IPCC meet in Switzerland: The significance, likely impact

GS-3: Conservation, environmental pollution and degradation, environmental impact assessment.

 

This week, the Intergovernmental Panel on Climate Change (IPCC) is convening in Switzerland to conclude the final report of its sixth assessment cycle. The report is anticipated to establish the tone for a series of climate change-related conversations that will take place over the next two weeks.

 

Intergovernmental Panel on Climate Change (IPCC)

  • The IPCC is the United Nations body for assessing the science related to climate change.
  • Created in 1988 by the World Meteorological Organization (WMO) and the United Nations Environment Programme (UNEP).
  • The establishment of the IPCC was endorsed by UN General Assembly in 1988.
  • Objective: To provide governments at all levels with scientific information that they can use to develop climate policies.
  • The IPCC provides regular assessments of the scientific basis of climate change, its impacts and future risks, and options for adaptation and mitigation.
  • IPCC reports are also a key input into international climate change negotiations.
  • Though, The IPCC does not conduct its own research.
  • The IPCC currently has 195 members.
  • The IPCC is an organization of governments that are members of the United Nations or WMO.

IPCC Reports

  • Since 1988, the IPCC has had five assessment cycles and delivered five Assessment Reports, the most comprehensive scientific reports about climate change produced worldwide.
  • It has also produced a range of Methodology Reports, Special Reports and Technical Papers, in response to requests for information on specific scientific and technical matters from the United Nations Framework Convention on Climate Change (UNFCCC), governments and international organizations.

Structure of IPCC

  • The IPCC brings together experts from all around the world.
  • Representatives of IPCC member governments meet one or more times a year in Plenary Sessions of the Panel.
  • They elect a Bureau of scientists for the duration of an assessment cycle.
  • Governments and Observer Organizations nominate, and Bureau members select experts to prepare IPCC reports.
  • They are supported by the IPCC Secretariat and the Technical Support Units of the Working Groups and Task Force.

Gender Policy and Implementation Plan

  • During the 52nd Session of the IPCC in February 2020, the Panel approved the Gender Policy and Implementation Plan.
  • The IPCC Gender Policy aims to –
  • Enhance gender equality in IPCC processes
  • Promote a gender-inclusive environment
  • Raise awareness of gender-related issues through training and guidance

 

Synthesis Report

  • The IPCC is preparing to complete the Synthesis Report, which will integrate the results of the five reports it has published during the sixth assessment cycle since 2018.
  • The Synthesis Report aims to tackle a broad range of climate change-related policy questions in a non-prescriptive manner, consistent with all IPCC publications.
  • As part of its sixth assessment cycle, so far, the IPCC released three comprehensive reports, which includes –
  1. A report on scientific evidence for climate change,
  2. A report on impacts and vulnerabilities, and
  3. A report exploring mitigation options.

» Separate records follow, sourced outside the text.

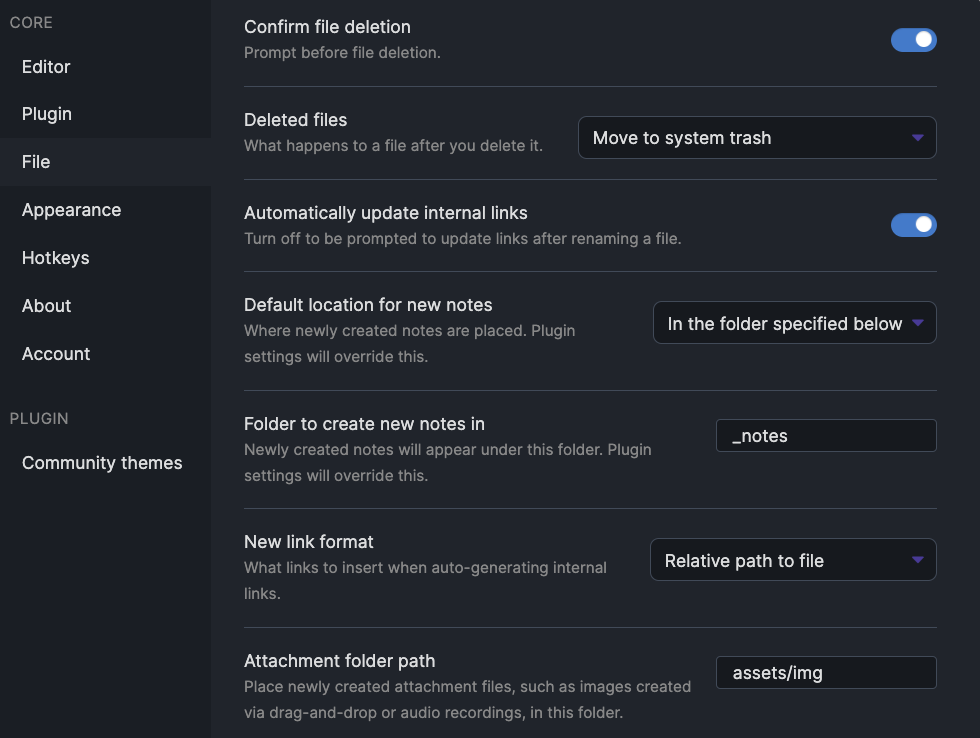Expand Default location for new notes dropdown
The height and width of the screenshot is (738, 980).
point(794,324)
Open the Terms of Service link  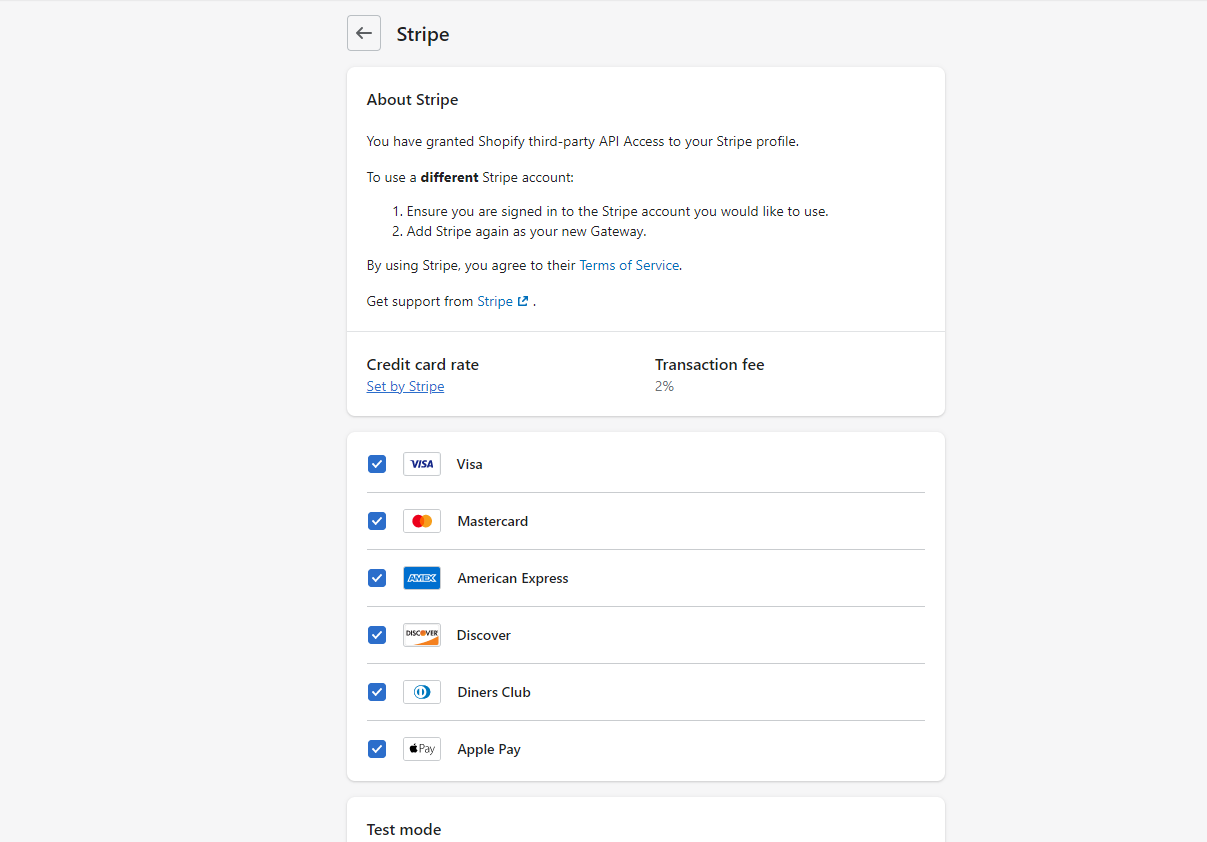pos(629,266)
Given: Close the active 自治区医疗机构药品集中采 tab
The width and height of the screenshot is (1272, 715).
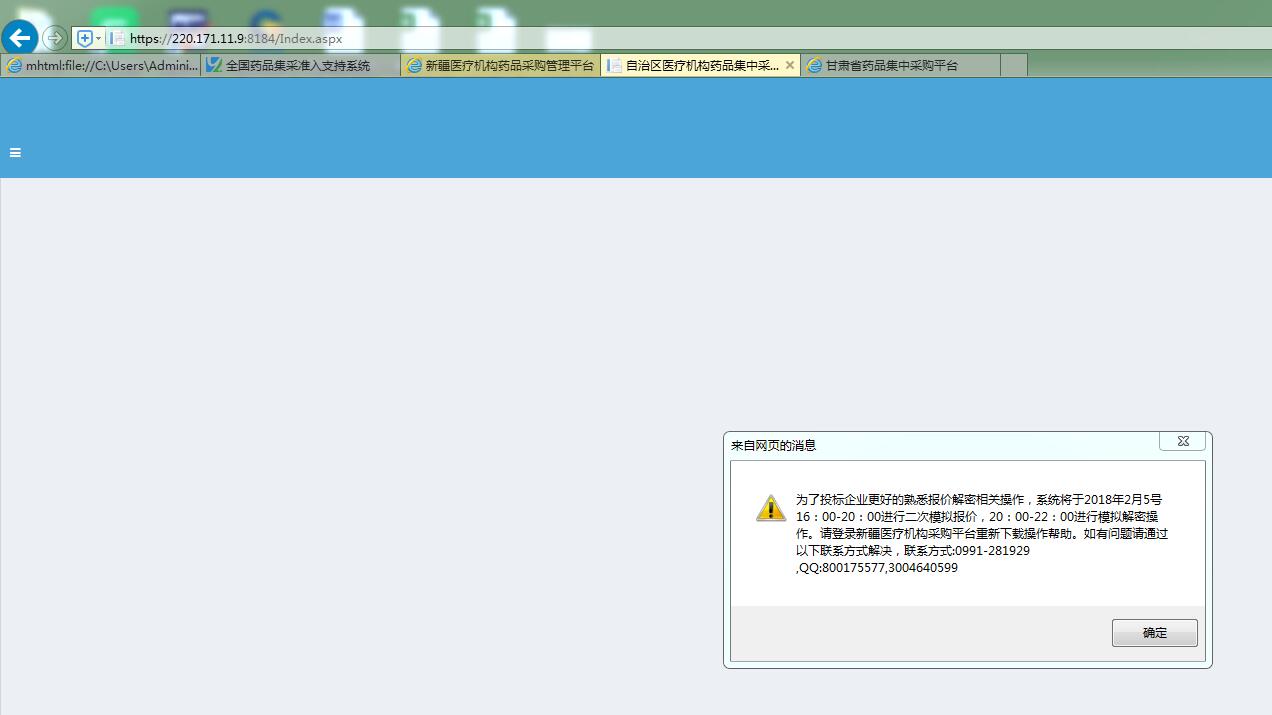Looking at the screenshot, I should [x=790, y=65].
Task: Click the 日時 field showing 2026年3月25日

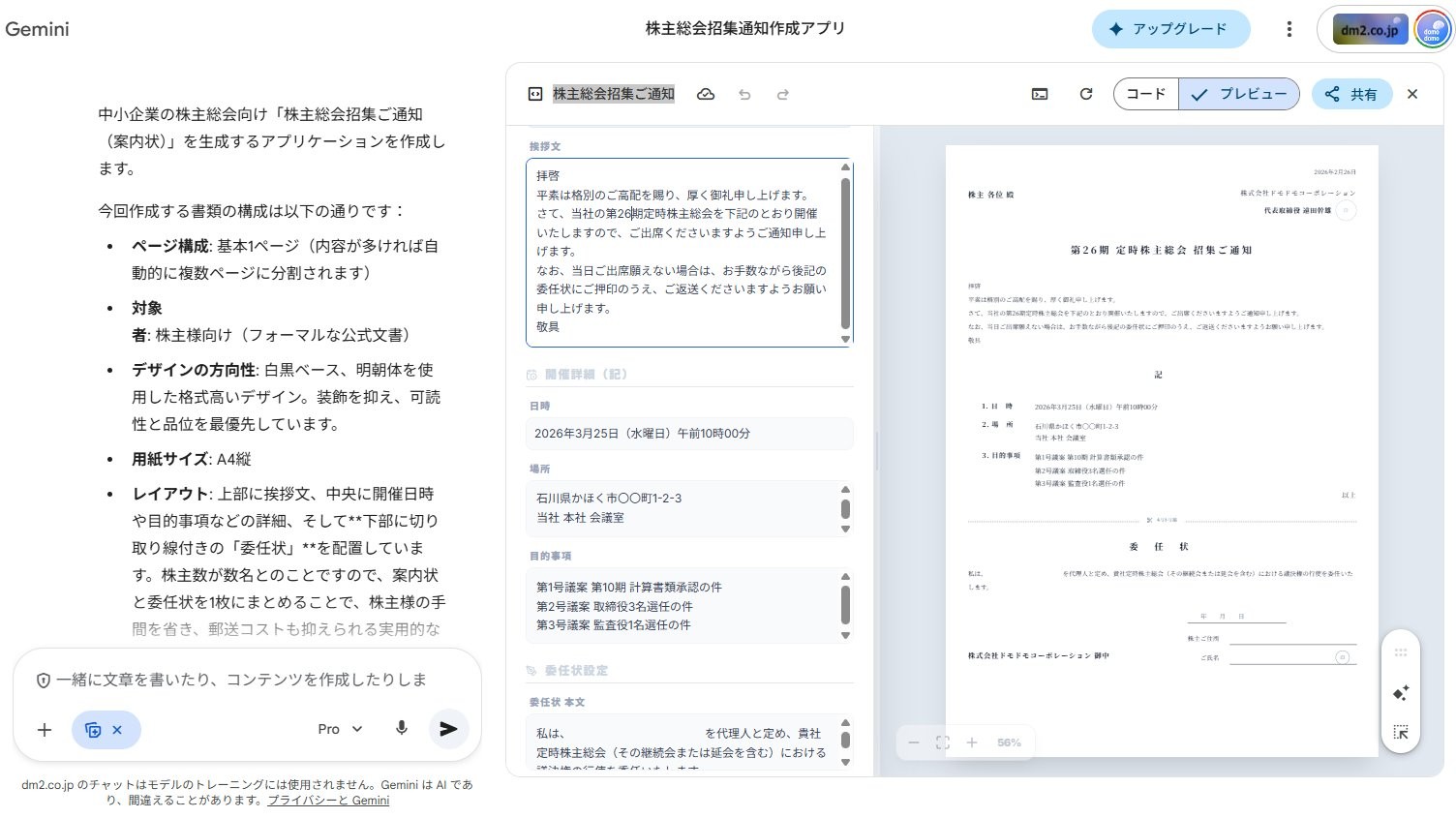Action: (689, 434)
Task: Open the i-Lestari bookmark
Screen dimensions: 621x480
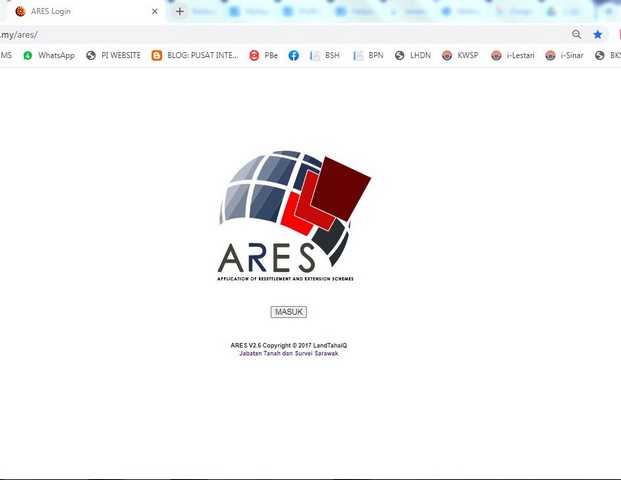Action: pyautogui.click(x=511, y=56)
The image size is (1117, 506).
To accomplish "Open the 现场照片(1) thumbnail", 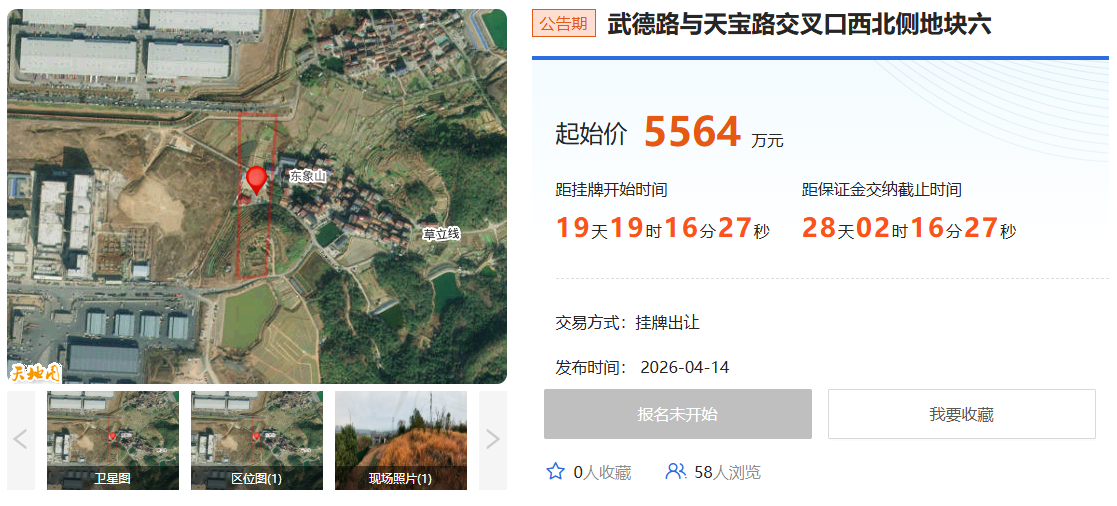I will point(400,440).
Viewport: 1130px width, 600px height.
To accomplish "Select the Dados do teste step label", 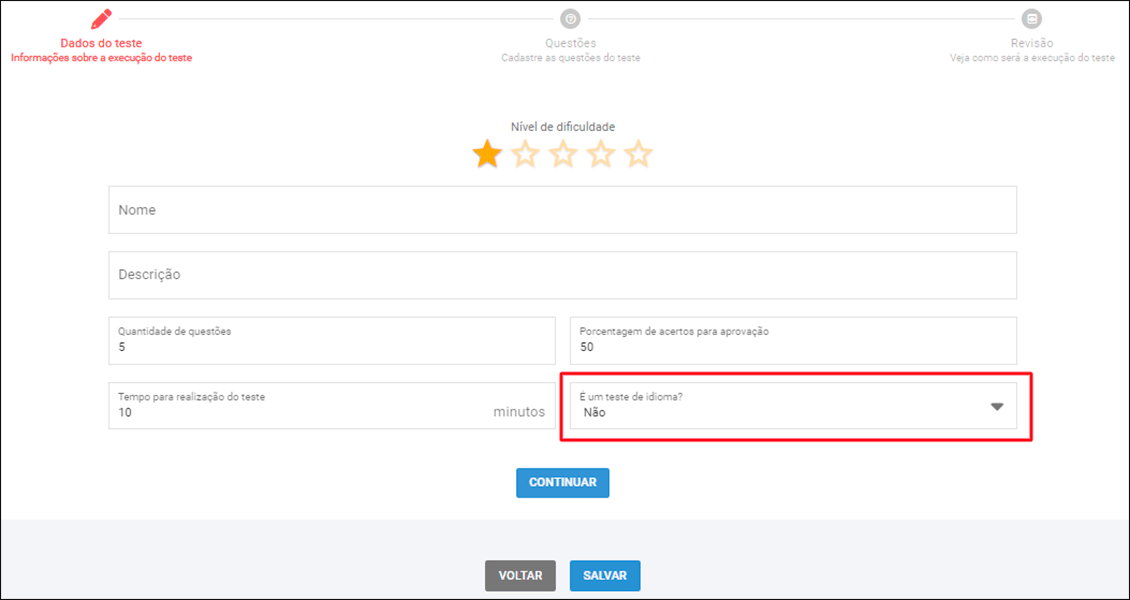I will click(101, 43).
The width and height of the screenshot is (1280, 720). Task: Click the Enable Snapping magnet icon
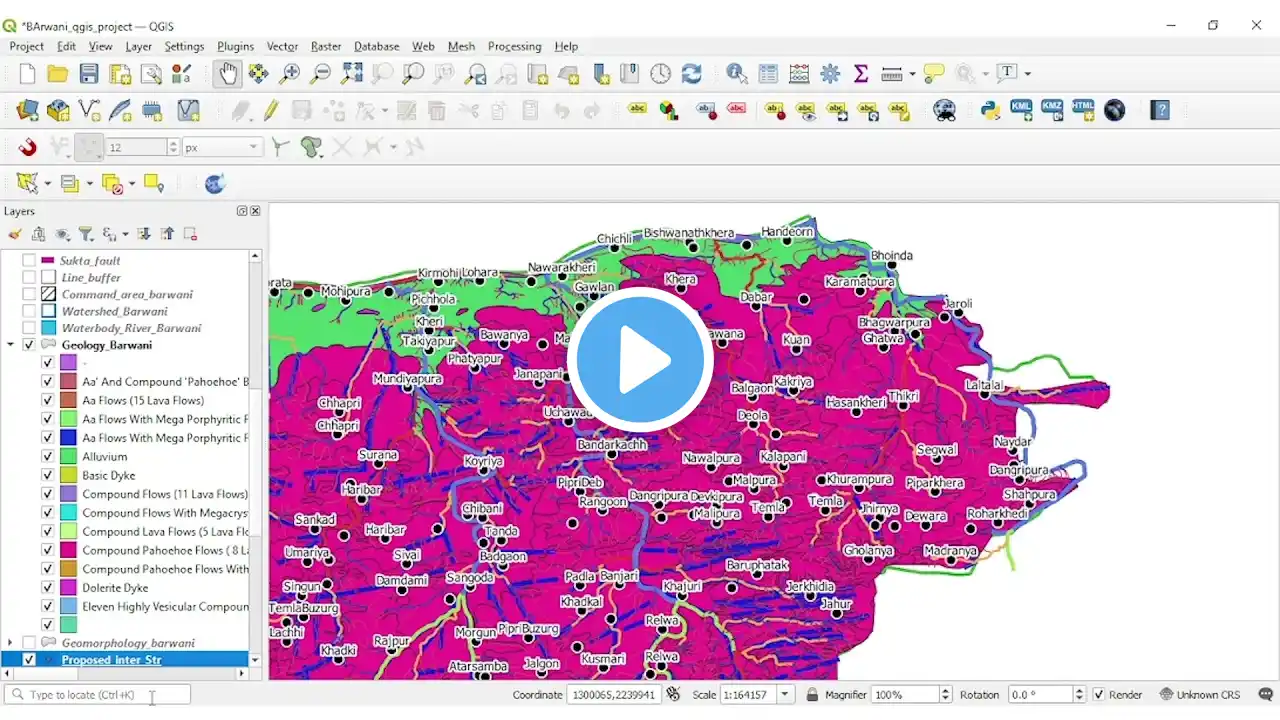click(x=27, y=147)
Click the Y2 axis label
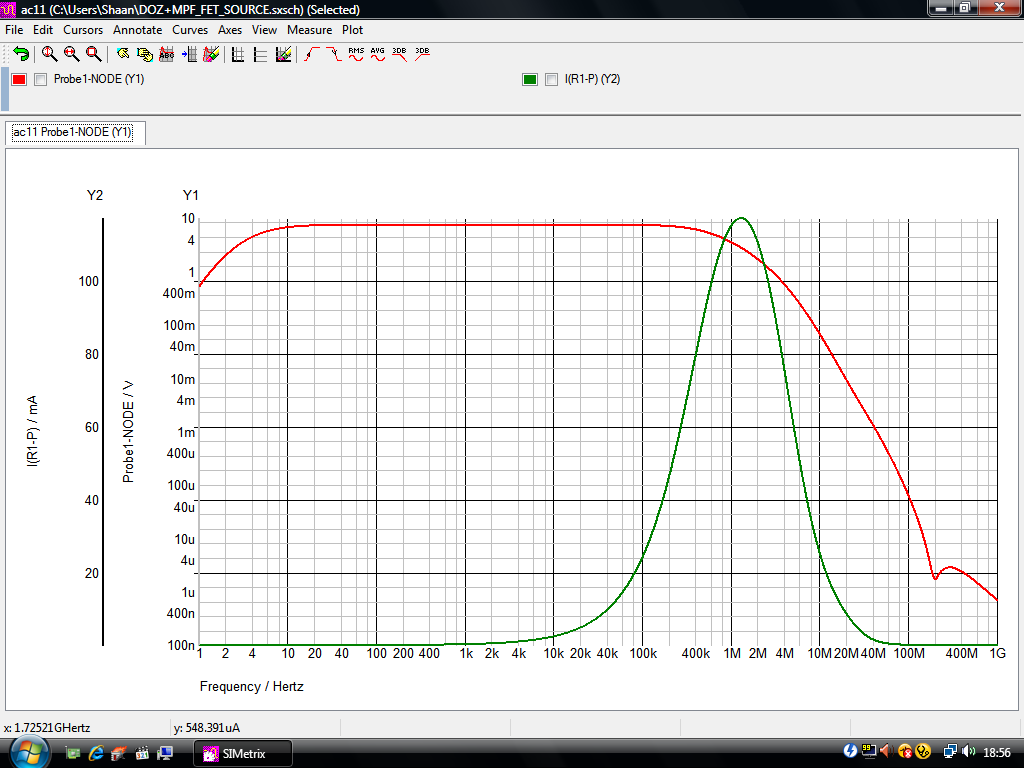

Key Findings of these reports

  • Climate science is well established, and its impacts are already visible.
  • The IPCC has published three comprehensive reports on climate change, as well as two special reports on the feasibility of keeping global temperature rise within the 1.5-degree Celsius limit and the connections between land, ocean, and cryosphere.
  • Together, these reports form the most comprehensive understanding of the earth's climate system, the changes it is undergoing, the repercussions of these changes, and the actions that should be taken to avoid the worst impacts.
  • The finalization of the Synthesis Report is unlikely to be a straightforward exercise due to the complexity of condensing the voluminous information contained in the earlier reports and accommodating the concerns of governments and civil society groups.
  • The Synthesis Report is expected to emphasize meeting the 1.5-degree Celsius threshold as the main global goal, unlike the Paris Agreement, which seeks to restrict temperature rise to below 2 degree Celsius.
  • Average annual temperatures have already gone above 1.2 degree Celsius from pre-industrial times, and a breach of the 1.5-degree Celsius threshold, even if temporary, is a real possibility in just the next five years.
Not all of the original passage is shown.